:: DATASET ::

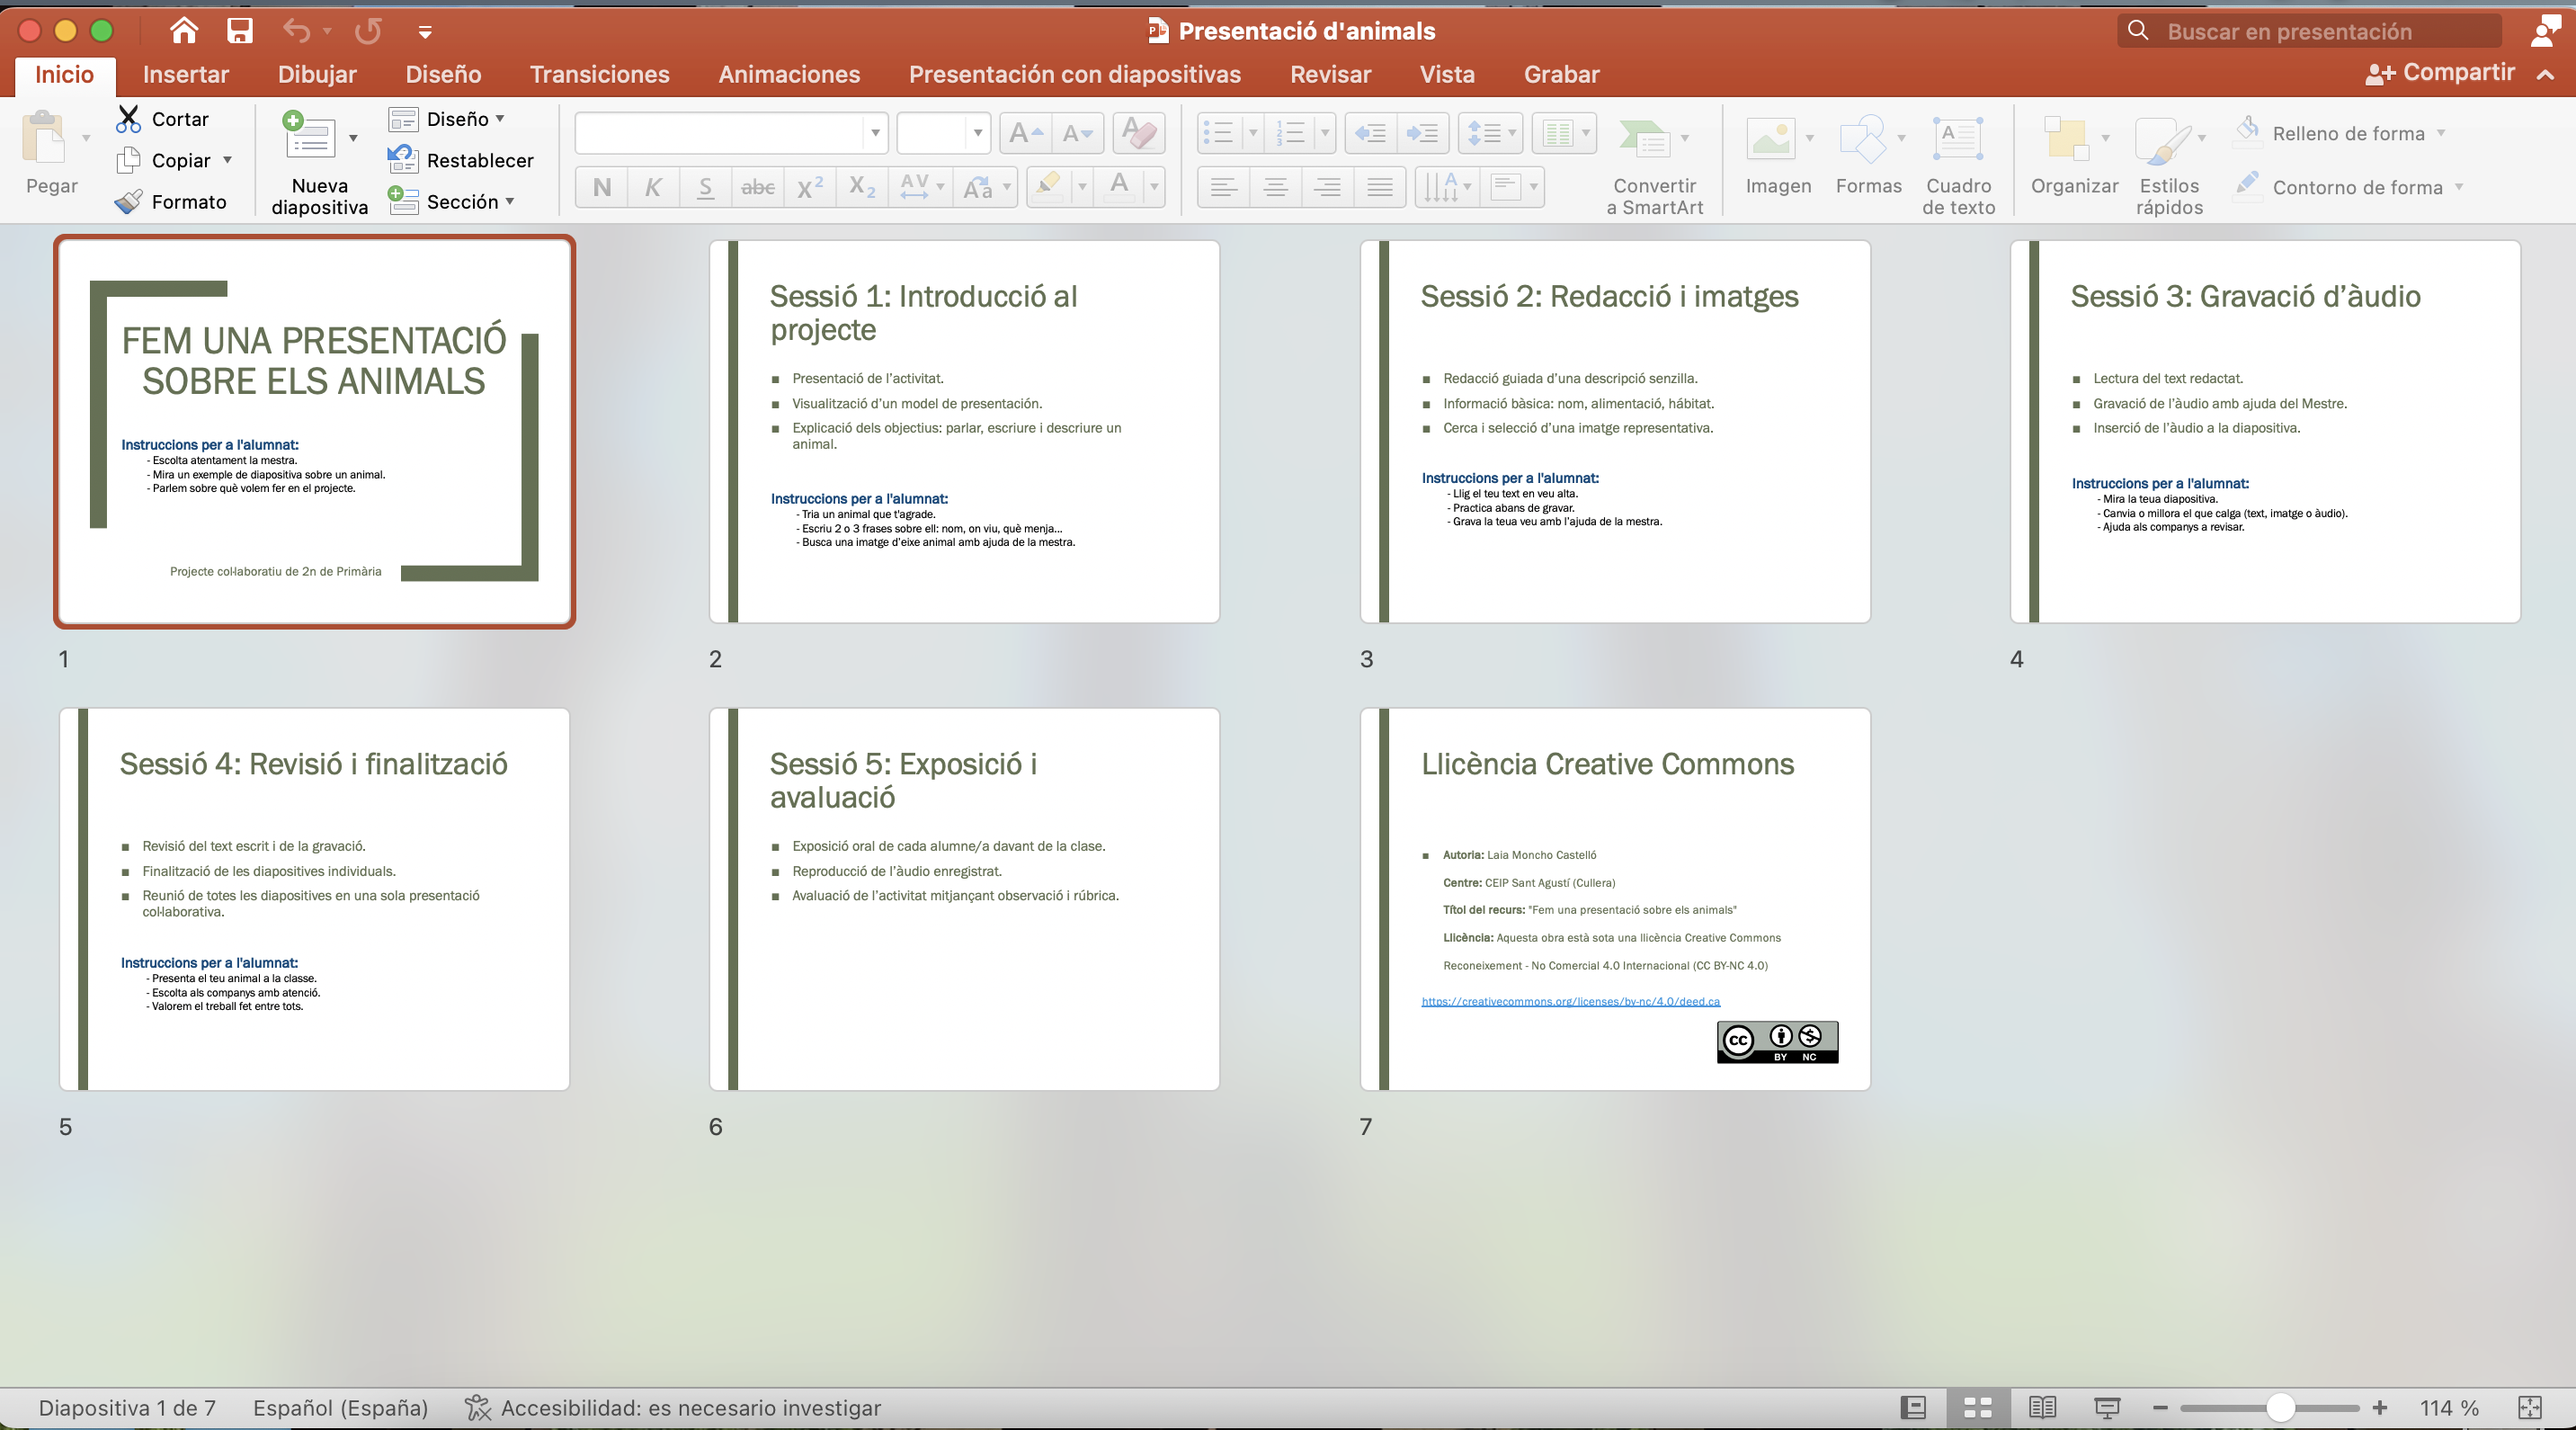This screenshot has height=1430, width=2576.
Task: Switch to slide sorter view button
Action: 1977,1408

:::
:: DATASET ::

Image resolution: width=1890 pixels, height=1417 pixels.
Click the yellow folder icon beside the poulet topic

:::

◆ **DESCRIPTION OF THE TASK**
Copy out the lines above exactly, beginning at the one that contains "Image resolution: width=1890" and ending at the one that contains "Click the yellow".

◆ **RESPONSE FOR THIS EXERCISE**
Image resolution: width=1890 pixels, height=1417 pixels.
Click the yellow folder icon beside the poulet topic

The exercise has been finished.